Study text »
......

Know Who's Who In The System

Parents who have gotten to know their child's teachers, gifted teacher, and principal will be in a better position when the time comes to discuss a problem or possible changes. Beyond the school level, there are people in the central administrative unit of a local system who have various responsibilities for parts of the gifted program or can indirectly affect it.

The director of special education probably is the best source of information about the overall gifted program in your local area and certainly makes most of the significant decisions about it. Some school districts also have coordinators of special education. Although coordinators usually have a heavy workload, they do not have the authority of someone listed as director or supervisor. If they are good, they have the power of persuasion, which may be very effective; however, without the power of the purse, they are limited in what they can accomplish.

Also in the special education office is a secretary, who can give you specific information and let you know the best time to reach other staff members. In our county, she has at times given our organization time on the copying machine when teachers did not need it.

Some school districts also have area coordinators, such as a math coordinator. This person can set up teacher training sessions, ask for a consultant, help two schools set up a joint special program in an academic area, and generally advocate services for the gifted if so inclined.

Because reading is high on most school priority lists, many school systems have reading specialists. My friend, Carol, had a daughter who completed the sixth-grade reader in the first week of school. Carol asked the teacher what her daughter was to do the rest of the year. The teacher said that she should go back and reread the book with the class. Because Carol was not satisfied with this answer, she asked for a meeting with the principal and the teacher.

The principal invited a reading specialist to join the group. Carol later reported that the specialist knew what questions to ask the teacher to help him see that this particular sixth grader needed a curriculum beyond the standard one he was preparing to teach. One moral of this story is that the parent who can find an advocate within the school system is in a better position to be listened to than the one who has to work alone.

......

[Extracted records]
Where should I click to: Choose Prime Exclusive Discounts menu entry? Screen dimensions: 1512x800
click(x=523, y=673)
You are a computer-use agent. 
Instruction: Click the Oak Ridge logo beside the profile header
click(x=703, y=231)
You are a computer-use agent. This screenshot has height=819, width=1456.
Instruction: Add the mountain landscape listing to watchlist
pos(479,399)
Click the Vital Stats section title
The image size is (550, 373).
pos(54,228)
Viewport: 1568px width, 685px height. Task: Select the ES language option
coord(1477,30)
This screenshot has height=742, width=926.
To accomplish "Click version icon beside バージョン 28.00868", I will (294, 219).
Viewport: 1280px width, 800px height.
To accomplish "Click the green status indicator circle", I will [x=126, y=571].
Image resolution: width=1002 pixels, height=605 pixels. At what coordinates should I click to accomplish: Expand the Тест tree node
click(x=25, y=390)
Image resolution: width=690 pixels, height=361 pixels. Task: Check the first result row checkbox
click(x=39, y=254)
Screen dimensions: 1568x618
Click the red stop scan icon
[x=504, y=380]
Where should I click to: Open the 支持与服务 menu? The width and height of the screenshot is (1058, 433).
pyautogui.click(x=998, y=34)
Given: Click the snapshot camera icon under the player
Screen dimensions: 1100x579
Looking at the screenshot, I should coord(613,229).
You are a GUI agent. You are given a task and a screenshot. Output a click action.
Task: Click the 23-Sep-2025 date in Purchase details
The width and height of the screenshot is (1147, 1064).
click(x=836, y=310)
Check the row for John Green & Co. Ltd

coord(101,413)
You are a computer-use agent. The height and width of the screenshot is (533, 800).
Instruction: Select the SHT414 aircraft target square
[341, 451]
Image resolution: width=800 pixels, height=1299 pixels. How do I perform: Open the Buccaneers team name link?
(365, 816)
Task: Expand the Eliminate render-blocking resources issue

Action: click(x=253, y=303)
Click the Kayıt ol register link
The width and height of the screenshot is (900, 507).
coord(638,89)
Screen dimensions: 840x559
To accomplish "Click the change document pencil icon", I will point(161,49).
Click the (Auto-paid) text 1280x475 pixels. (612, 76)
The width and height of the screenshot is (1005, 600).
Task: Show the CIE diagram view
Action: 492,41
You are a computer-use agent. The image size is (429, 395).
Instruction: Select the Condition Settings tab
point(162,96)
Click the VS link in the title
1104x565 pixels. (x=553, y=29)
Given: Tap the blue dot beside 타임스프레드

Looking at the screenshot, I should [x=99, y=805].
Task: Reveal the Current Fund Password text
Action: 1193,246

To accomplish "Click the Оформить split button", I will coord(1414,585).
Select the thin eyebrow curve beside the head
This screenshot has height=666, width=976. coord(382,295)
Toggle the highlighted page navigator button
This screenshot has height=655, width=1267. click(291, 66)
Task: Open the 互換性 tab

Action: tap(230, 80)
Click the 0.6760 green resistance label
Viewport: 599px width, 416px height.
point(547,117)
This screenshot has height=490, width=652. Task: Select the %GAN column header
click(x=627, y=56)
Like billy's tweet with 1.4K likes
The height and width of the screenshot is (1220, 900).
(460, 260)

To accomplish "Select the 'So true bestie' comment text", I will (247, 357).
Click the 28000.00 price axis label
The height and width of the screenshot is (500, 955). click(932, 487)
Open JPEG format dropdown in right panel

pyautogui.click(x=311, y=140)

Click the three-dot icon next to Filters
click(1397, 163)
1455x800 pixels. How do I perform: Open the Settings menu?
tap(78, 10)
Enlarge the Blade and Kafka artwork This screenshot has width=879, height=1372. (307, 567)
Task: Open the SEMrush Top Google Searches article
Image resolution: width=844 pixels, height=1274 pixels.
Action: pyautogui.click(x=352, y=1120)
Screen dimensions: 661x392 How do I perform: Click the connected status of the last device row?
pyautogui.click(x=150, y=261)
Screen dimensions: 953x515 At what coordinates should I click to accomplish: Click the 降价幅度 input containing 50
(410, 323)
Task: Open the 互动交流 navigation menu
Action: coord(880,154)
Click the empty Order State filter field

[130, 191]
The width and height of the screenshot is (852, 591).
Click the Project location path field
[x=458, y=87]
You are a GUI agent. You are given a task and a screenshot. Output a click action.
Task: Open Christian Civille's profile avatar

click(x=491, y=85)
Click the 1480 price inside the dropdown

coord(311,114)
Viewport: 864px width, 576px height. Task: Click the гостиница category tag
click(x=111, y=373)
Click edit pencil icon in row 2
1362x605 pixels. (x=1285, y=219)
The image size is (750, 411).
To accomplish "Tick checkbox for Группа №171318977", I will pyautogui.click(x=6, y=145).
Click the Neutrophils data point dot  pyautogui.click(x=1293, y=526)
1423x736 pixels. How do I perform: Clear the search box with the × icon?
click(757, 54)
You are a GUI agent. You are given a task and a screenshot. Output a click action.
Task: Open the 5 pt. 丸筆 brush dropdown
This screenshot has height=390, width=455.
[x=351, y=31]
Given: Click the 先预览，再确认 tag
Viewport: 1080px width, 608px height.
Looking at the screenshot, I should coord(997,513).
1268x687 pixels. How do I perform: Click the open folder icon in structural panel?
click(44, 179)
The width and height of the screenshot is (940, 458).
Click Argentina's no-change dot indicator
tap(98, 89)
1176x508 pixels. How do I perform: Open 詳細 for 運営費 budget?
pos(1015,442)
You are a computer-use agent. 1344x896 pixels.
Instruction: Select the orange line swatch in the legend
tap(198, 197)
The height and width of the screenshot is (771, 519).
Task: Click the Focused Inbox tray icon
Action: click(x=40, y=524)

......

Requirement 1 » In the passage on knowing who's who in the school system, who is probably the best source of information about the overall gifted program in a local area?
Requirement 2 » Continue the passage on knowing who's who in the school system from its last sentence.

Your response 1 » The director of special education.

Your response 2 »
Sometimes there are assistant superintendents for particular areas, such as curriculum or secondary education. These experts can be approached on broad issues because they appreciate knowing what is being proposed before hearing it from the superintendent.

The school board is certainly important because it controls the budget and has the power to make long range facilities and curriculum decisions. In one case, a parents group that was alarmed by the inadequacy of the proposed new gifted resource room circulated a petition asking for legally adequate facilities.

Because they were fortunate to have a lawyer-parent among them, these activist parents promised an injunction against the school board if the situation was not corrected. They asked for time on the board agenda and let it be known why they wanted it. Before they had a chance to speak, the school board announced that it was allocating a large sum of money for a brand new room and equipment. I learned from this situation that firmness does count, advance notice can prevent a showdown, and group action has an effect.

Once you get to know the personnel, you have several advantages, such as knowing who has the stated responsibility and who has the real power. You also know who will speak up on your behalf. You can save energy and time by going directly to the person who can handle a situation. I once called a junior high school immediately after classes and poured out my heart - to the janitor!

If you have an organizational newsletter, send it to the people who can affect gifted education. In that way, they will get to know you and your work.

Know When, Where, And How To Contact People In The School System

School systems are highly structured. Generally, it is necessary to start at the bottom of the hierarchy. I can almost guarantee that if you go to the principal with a classroom problem, the first question you will be asked is, "Have you talked with the teacher yet?"

Even if you are sure how the teacher feels, you would do best to start there. And, sometimes, the solution is found simply by talking it out. Before you make an appointment, ask yourself a few questions and try some other techniques besides dialing.

Jeremy comes home from school, slams the door, and announces, "I hate Mrs. Jones. She gives the stupidest assignments!"

Before calling Mrs. Jones, you might ask yourself if this outburst is an isolated complaint or part of a general anger against this teacher or school. In the ideal world, there are no stupid assignments. However, if your general impression is that Mrs. Jones gives smart assignments, it is better not to create an adversarial situation over one day's less-than-perfect lesson.

A second question is, are you hearing the whole story? There is an outside chance that Jeremy did not finish the assignment. Mrs. Jones noticed and commented accordingly. Or perhaps Jeremy had to redo his work, rarely a pleasant task for anyone.

I have heard parents complain about the inadequacy of the assignments that their children have had to do, both in the regular classroom and in the gifted class. I always would wonder if the work was part of a larger, highly instructive assignment. Perhaps this simple assignment was necessary preparation for the more constructive work later on.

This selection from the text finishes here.